Kearifan lokal mempunyai peran yang kuat dalam membangun persatuan, kerja sama, serta
golong – royong masyarakat lereng gunung Merapi. Kearifan tersebut telah dijadikan sebagai
panduan hidup masyarakat setempat untuk memecahkan masalah individu maupun kelompok.
Kearifan sosial masyarakat lereng gunung Merapi dapat diimplementasikan sebagai bentuk
modal sosial dalam upaya penanggulanagn bencana.
Daftar Pustaka
Field, J. (2010). Modal Sosial. Kasihan Bantul: Kreasi Wacana.

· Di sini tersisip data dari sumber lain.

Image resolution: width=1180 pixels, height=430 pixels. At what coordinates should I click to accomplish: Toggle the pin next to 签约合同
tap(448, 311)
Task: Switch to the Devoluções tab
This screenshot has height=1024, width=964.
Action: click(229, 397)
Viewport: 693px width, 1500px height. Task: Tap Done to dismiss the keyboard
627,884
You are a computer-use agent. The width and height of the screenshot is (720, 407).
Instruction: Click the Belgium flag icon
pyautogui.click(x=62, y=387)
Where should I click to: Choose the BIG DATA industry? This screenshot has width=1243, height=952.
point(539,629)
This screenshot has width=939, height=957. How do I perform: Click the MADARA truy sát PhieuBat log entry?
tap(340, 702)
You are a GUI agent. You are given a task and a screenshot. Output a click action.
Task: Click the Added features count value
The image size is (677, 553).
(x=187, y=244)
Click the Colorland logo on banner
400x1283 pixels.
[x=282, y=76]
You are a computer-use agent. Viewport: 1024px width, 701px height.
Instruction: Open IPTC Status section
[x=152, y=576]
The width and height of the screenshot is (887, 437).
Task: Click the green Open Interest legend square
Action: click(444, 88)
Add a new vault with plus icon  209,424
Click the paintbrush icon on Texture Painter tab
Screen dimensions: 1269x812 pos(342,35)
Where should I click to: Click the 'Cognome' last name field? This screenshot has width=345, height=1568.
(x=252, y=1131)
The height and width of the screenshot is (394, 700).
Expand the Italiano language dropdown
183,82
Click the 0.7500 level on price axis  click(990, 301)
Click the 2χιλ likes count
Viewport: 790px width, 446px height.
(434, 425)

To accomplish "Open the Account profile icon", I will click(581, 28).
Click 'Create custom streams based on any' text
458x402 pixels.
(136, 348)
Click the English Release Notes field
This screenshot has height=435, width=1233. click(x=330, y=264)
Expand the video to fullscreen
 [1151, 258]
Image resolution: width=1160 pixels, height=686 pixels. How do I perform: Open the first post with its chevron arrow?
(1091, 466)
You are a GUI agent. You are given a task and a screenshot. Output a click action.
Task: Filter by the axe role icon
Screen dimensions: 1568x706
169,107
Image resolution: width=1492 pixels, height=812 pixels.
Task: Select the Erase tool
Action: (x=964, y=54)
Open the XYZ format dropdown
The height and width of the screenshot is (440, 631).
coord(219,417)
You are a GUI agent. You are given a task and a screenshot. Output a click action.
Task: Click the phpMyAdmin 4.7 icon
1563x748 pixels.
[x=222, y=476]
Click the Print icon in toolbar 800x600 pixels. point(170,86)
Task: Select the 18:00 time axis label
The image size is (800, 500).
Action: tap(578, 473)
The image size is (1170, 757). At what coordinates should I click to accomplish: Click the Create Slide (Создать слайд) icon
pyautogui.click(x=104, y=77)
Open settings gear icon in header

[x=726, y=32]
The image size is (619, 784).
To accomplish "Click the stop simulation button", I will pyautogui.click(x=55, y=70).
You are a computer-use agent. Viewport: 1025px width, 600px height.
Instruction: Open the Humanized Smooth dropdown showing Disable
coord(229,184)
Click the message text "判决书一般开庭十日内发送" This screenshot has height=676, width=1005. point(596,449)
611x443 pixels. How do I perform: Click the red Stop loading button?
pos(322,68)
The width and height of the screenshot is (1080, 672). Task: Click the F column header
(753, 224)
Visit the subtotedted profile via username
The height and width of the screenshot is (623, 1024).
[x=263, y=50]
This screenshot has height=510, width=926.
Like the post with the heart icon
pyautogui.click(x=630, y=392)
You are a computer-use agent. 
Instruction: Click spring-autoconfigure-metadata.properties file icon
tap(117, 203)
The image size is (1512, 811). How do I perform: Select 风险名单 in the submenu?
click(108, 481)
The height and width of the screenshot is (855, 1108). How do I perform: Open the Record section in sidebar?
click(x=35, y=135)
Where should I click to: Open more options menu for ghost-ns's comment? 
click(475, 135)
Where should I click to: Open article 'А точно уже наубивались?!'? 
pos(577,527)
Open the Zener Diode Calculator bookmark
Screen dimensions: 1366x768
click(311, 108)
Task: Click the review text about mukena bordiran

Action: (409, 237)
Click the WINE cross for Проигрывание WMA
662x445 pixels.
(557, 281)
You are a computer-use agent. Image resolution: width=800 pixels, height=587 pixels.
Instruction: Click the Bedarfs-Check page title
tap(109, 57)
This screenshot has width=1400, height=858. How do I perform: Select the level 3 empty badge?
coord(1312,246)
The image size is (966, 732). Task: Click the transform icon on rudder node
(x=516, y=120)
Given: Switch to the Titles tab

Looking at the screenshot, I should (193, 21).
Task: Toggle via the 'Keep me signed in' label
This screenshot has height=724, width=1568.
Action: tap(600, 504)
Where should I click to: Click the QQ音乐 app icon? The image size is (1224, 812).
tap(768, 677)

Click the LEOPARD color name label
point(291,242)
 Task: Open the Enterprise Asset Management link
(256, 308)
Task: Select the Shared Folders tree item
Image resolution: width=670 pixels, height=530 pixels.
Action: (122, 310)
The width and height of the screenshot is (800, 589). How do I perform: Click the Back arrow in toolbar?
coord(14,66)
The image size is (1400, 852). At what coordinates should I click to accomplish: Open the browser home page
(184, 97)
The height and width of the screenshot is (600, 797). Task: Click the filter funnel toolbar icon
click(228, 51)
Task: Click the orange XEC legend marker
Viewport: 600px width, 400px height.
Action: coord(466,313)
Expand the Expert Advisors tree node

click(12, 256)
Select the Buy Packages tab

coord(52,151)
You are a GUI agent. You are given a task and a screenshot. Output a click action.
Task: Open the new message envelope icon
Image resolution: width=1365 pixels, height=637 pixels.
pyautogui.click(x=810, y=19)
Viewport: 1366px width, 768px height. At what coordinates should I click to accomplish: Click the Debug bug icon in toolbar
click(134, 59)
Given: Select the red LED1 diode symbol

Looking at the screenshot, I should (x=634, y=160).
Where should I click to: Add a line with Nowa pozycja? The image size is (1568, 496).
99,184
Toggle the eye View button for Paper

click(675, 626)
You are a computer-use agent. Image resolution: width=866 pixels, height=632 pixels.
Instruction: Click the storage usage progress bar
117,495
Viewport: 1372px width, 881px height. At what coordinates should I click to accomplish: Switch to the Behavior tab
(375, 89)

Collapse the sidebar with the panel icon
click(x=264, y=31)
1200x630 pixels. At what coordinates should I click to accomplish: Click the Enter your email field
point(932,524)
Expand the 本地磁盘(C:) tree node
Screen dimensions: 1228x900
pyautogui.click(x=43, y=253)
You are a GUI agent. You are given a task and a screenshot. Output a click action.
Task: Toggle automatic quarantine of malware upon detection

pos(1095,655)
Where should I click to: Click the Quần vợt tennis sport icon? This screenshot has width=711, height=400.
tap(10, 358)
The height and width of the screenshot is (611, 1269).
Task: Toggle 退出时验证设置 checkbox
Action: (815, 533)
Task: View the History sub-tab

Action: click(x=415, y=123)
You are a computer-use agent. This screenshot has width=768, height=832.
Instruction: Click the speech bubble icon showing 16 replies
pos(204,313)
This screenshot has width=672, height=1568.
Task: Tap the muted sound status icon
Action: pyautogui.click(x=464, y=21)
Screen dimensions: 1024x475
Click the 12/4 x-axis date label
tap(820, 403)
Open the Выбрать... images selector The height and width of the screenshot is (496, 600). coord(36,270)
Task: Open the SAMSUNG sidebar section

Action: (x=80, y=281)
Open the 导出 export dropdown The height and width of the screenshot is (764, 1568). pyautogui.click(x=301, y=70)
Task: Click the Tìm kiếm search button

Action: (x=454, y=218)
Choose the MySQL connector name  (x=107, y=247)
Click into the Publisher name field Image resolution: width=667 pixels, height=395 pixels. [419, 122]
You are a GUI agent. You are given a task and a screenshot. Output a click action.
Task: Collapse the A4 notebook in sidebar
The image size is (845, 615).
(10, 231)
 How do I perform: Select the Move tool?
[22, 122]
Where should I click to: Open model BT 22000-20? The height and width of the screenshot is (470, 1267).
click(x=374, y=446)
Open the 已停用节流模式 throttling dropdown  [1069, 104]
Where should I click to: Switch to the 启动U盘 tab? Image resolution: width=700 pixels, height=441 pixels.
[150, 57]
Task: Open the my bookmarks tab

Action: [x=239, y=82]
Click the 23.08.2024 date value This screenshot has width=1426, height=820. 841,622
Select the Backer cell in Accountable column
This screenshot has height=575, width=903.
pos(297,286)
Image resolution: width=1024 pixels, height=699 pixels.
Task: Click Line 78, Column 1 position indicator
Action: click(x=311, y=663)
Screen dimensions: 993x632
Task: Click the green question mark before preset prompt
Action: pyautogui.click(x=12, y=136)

Gunawan. (2014). Kesiapsiagaan Masyarakat dalam Penanggulangan Bencana: Kasus 209
Kearifan Masyarakat Lereng Merapi Bagian Selatan, Kabupaten Sleman – Daerah Istimewa
Yogyakarta, Gunawan Di Kecamatan Cangkringan Kabupaten Sleman, DI Yogyakarta.
Infprmasi PErmasalahan dan Usaha KEsejahteraan Sosial, Volume 19 No. 2, Mei - Agustus
2014, 91 - 106.
Koentjaraningrat. (1984). Kebudayaan Mentalitas dan Pembangunan. Jakarta: Gramedia.